- _Problem requirements_
The response must be the exact lines from the line holding "Given: Click the grid icon on the 图书 tab" through the end of the entries, with no pictures and nothing else.

[Material for this exercise — start]

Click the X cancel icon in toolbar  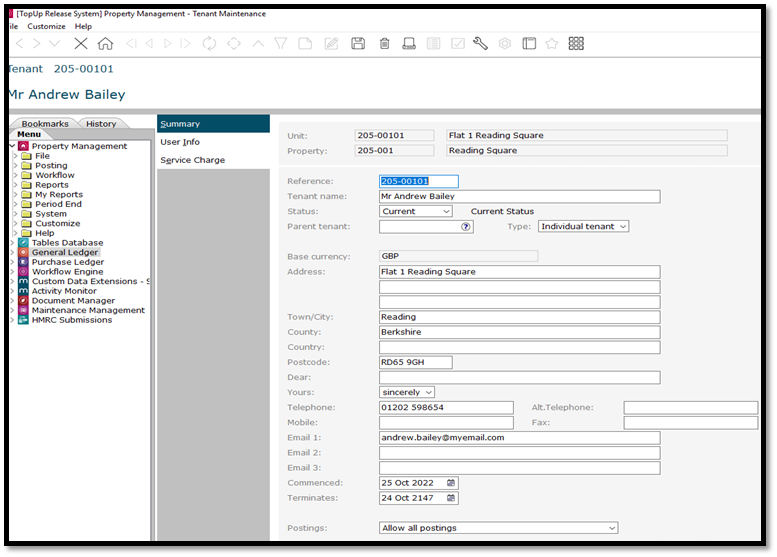(x=81, y=44)
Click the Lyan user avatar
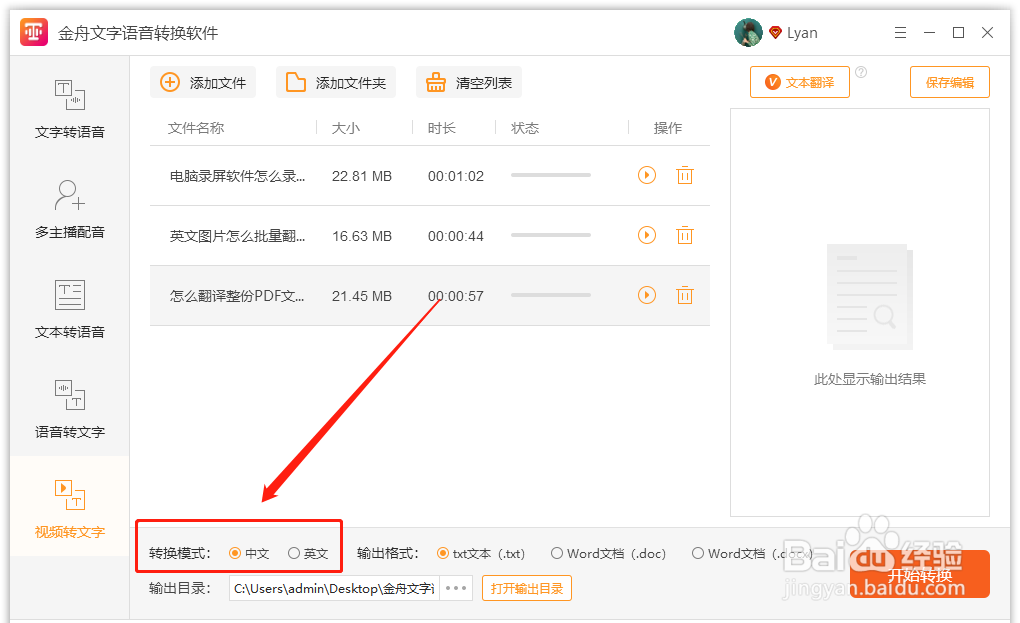 [747, 32]
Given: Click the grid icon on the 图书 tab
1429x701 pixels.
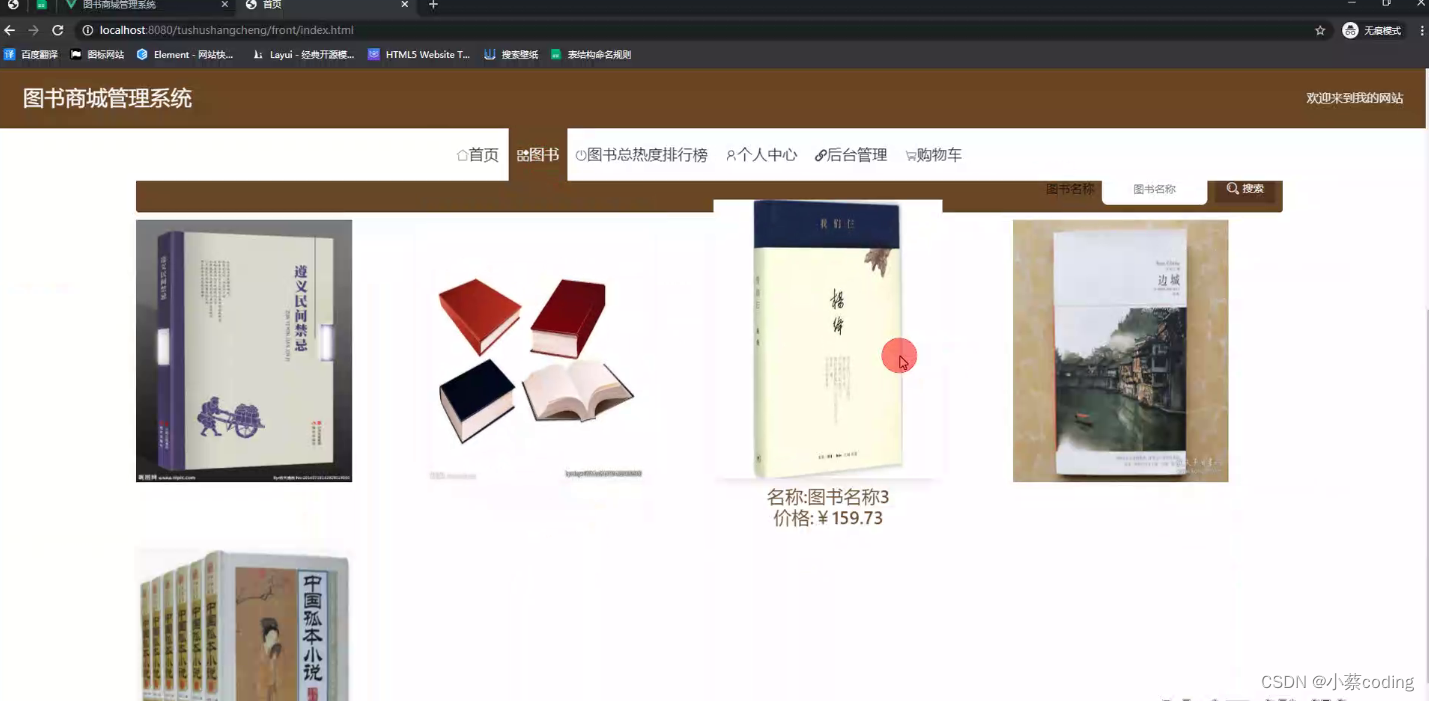Looking at the screenshot, I should (522, 155).

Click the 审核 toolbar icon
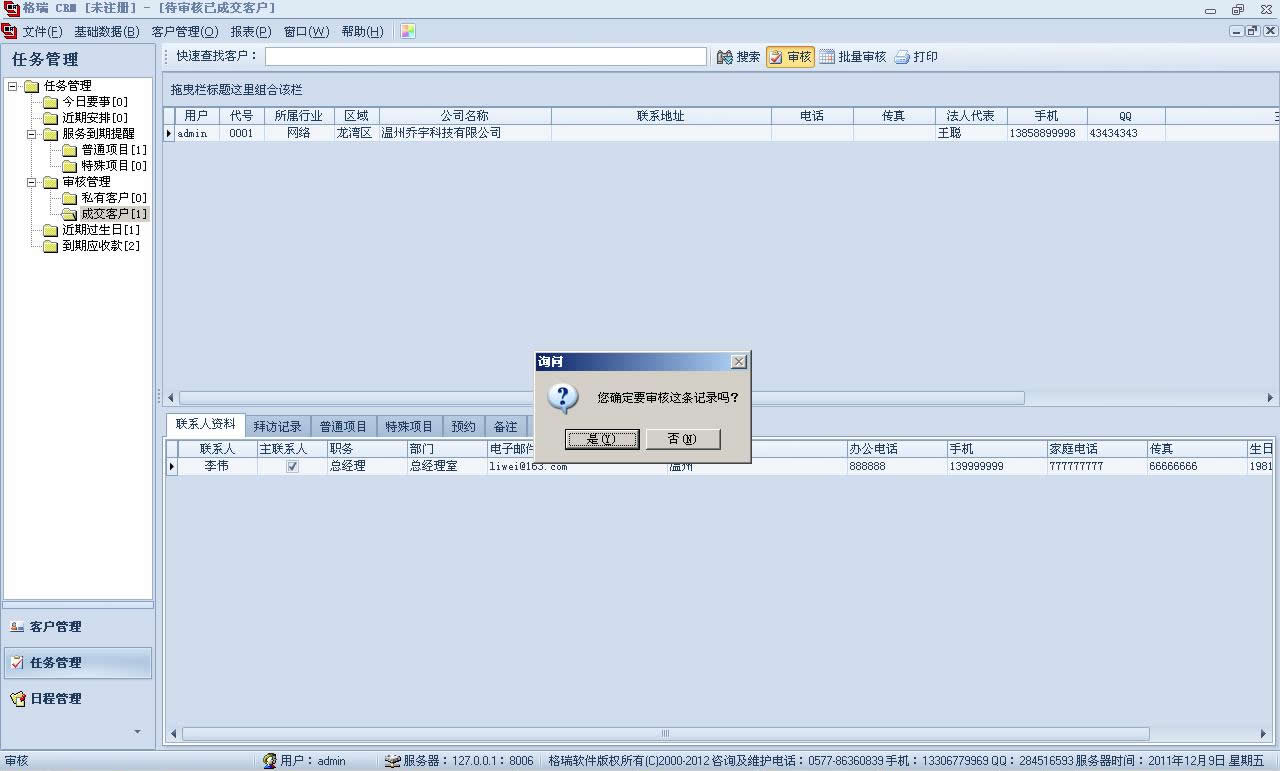pyautogui.click(x=776, y=58)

[Material for this exercise — finish]

- _Response_
Given: Click the grid icon on the 图书 tab
1429x701 pixels.
Looking at the screenshot, I should (522, 155).

Click the 审核 toolbar icon
pyautogui.click(x=776, y=58)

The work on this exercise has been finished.